The quality of results also depends on how well the sample is collected. And Jonathon Campbell, who studies disease testing at McGill University, notes that people might balk at swabbing the back of their throats. “I am not aware of the data on this, but I suspect it may be more difficult than collecting an adequate shallow nasal specimen,” he explains in an email.
“People are having anecdotal success [with mouth swabs],” says Butler-Wu. “But as a scientist, I want to see a properly done study.” Some people, she points out, have tested negative for two days using the nasal swab, and test positive later after swabbing elsewhere. Was it the change of sample? Or just that they’d built up more viral particles over time?
“In the absence of data, there’s a vacuum—and in a vacuum is when wild-Westy stuff starts to happen,” Butler-Wu says. “People who have tried something that worked are very vocal about the fact that it worked. But we don’t know how often it’s not working.”
It’s plausible that antigen tests perform well when the sampling methods are tweaked. In the UK, for example, the government-delivered antigen test involves a throat swab, followed by a nose swab. (It’s based on the same underlying detection technology as antigen tests in the US, but isn’t identical.) A small lab study of that test found no change in sensitivity to Omicron, without any real-world data.
But for the moment, no one knows the best way to make those tweaks. There are a lot of options for gathering an oral sample. The Cape Town researchers had participants swab their gums, tongue, cheeks, and palate—and then compared the results to a shallow nose swab. Meanwhile, the UK government tells people to swab the back of their throat.
“I really hope that [companies like] Abbott and Quiddel do what they have to to really quickly validate throat swabs,” says Wyllie. “We’re in such a surge that it’s actually an easy time to find positive and negative cases. They should be able to do this.”
Until that data is available though, the solution isn’t to fiddle with the test on your own. Instead, don’t treat a negative antigen test result as definitive. “The big message is that if people are using antigen tests, they cannot ignore symptoms,” says Wyllie. “They cannot ignore a high-risk exposure.”
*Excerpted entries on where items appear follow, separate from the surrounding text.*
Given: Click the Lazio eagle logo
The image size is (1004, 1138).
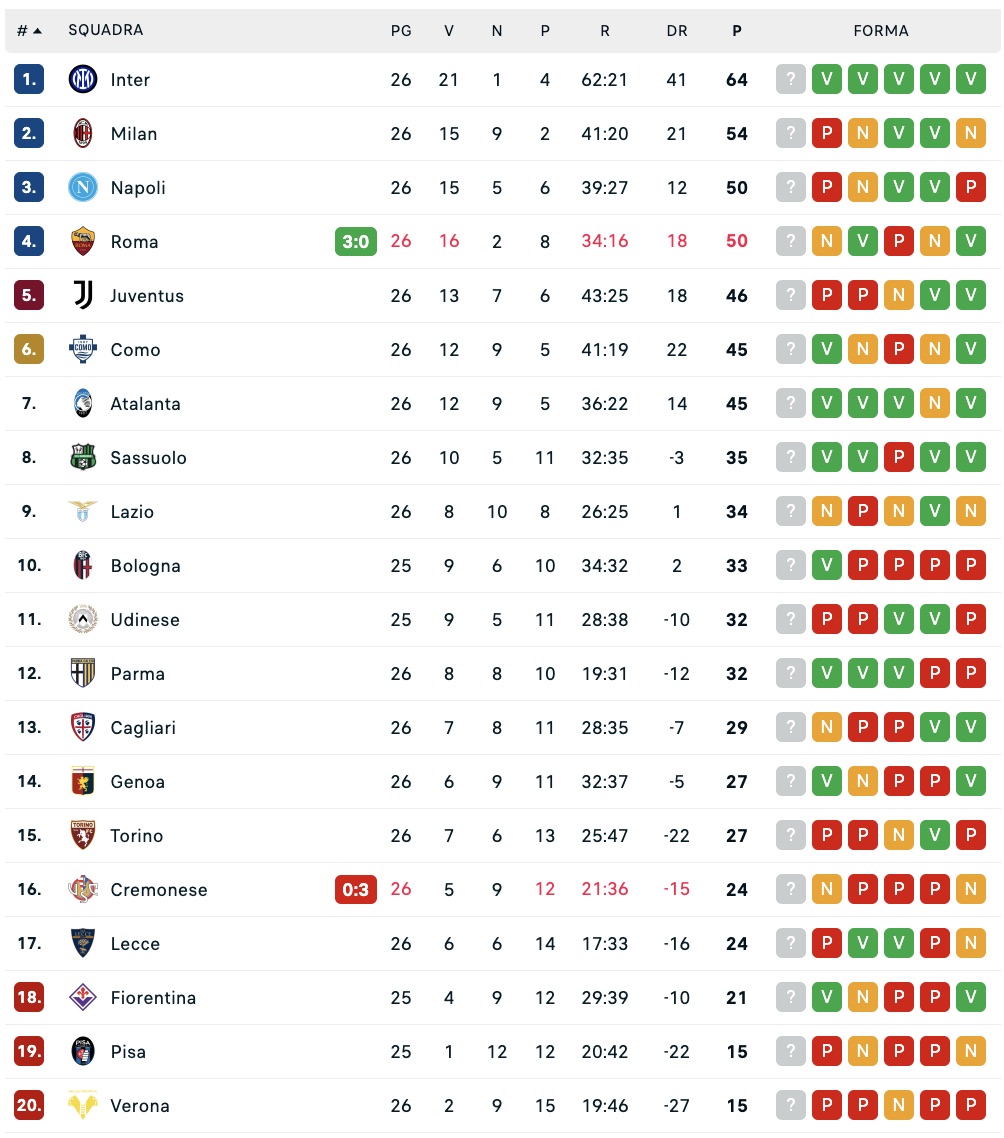Looking at the screenshot, I should (83, 511).
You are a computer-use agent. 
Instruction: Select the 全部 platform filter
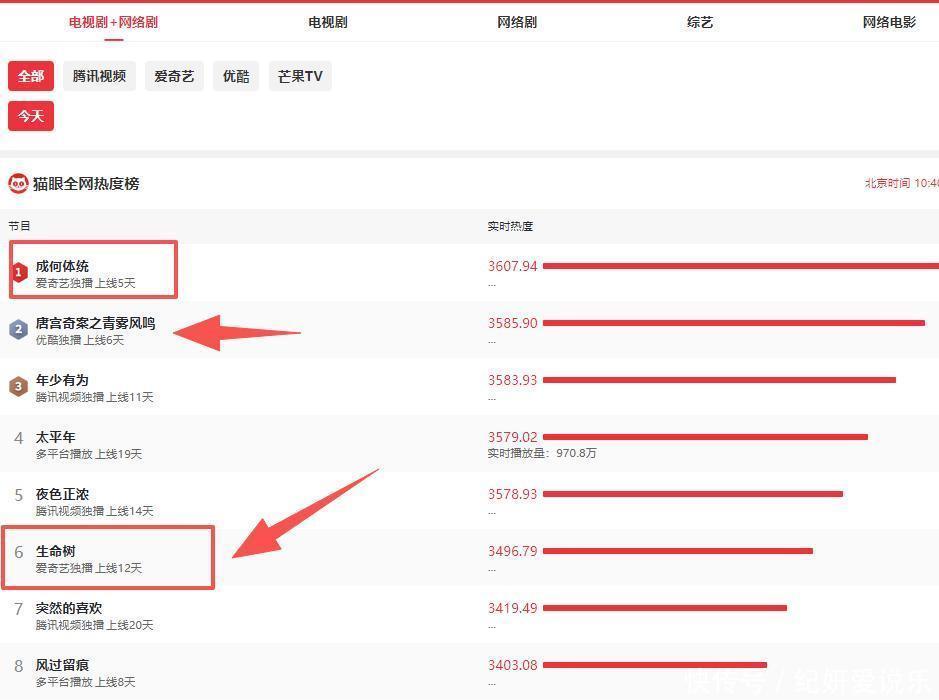[31, 76]
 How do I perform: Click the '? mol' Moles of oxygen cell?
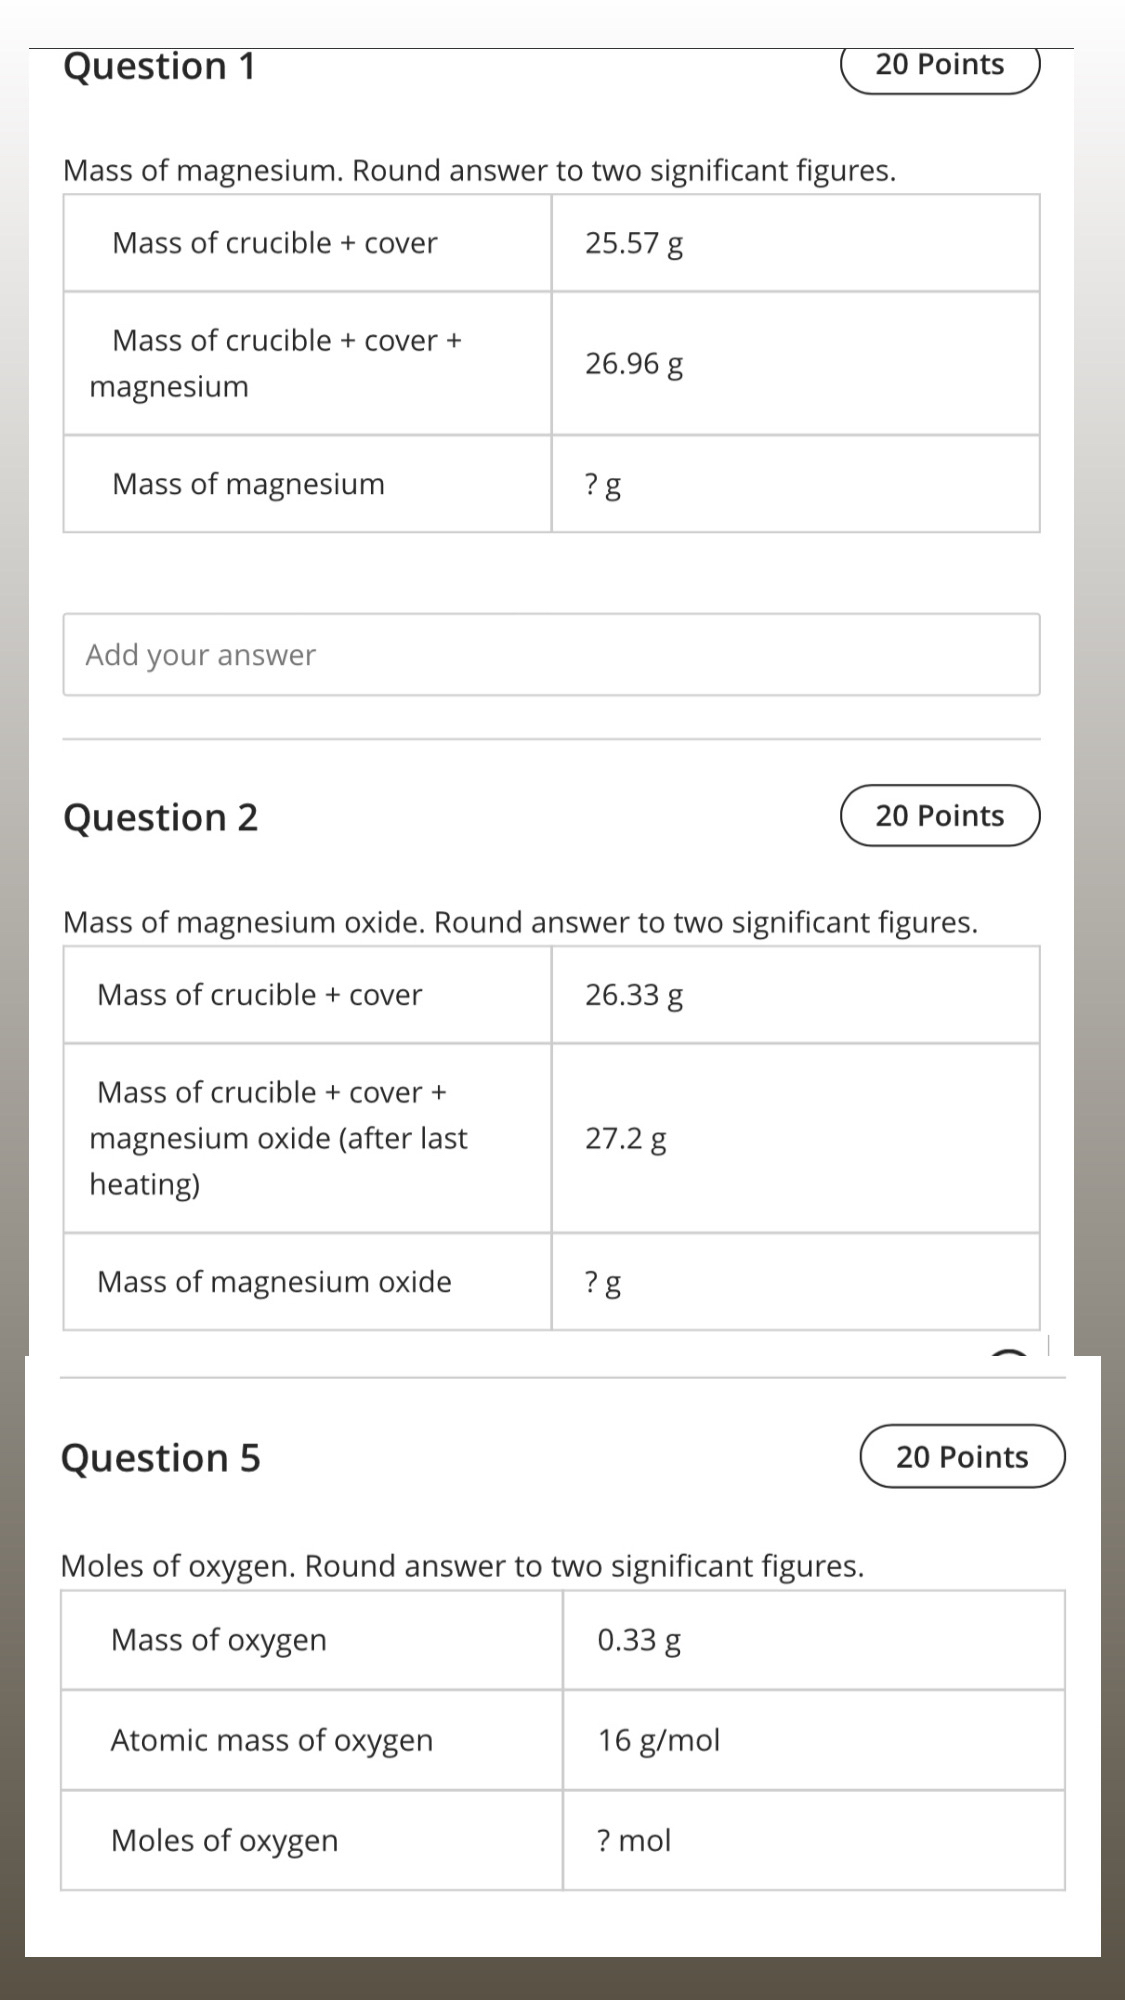[814, 1840]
If studies continue to find that antigen tests miss early Omicron infections, they will indicate that “antigen tests are a RED LIGHT test (treat the positive as if you’re infected) and not a GREEN LIGHT test (do not treat a negative as if you are non-infectious)—which is always how they should be treated given their characteristics,” Campbell says.
So if you’ve got symptoms, assume for now that you’ve got COVID until you can get a PCR test. If you’ve been exposed to someone, quarantine and take a PCR, rather than an at-home test. (Or, since testing shortages make that challenging, don’t end your precautions on the basis of an antigen test alone.) In a couple weeks, the FDA might announce that you’ll get more definitive results if you swab your mouth or throat. Just remember, nothing is a silver bullet.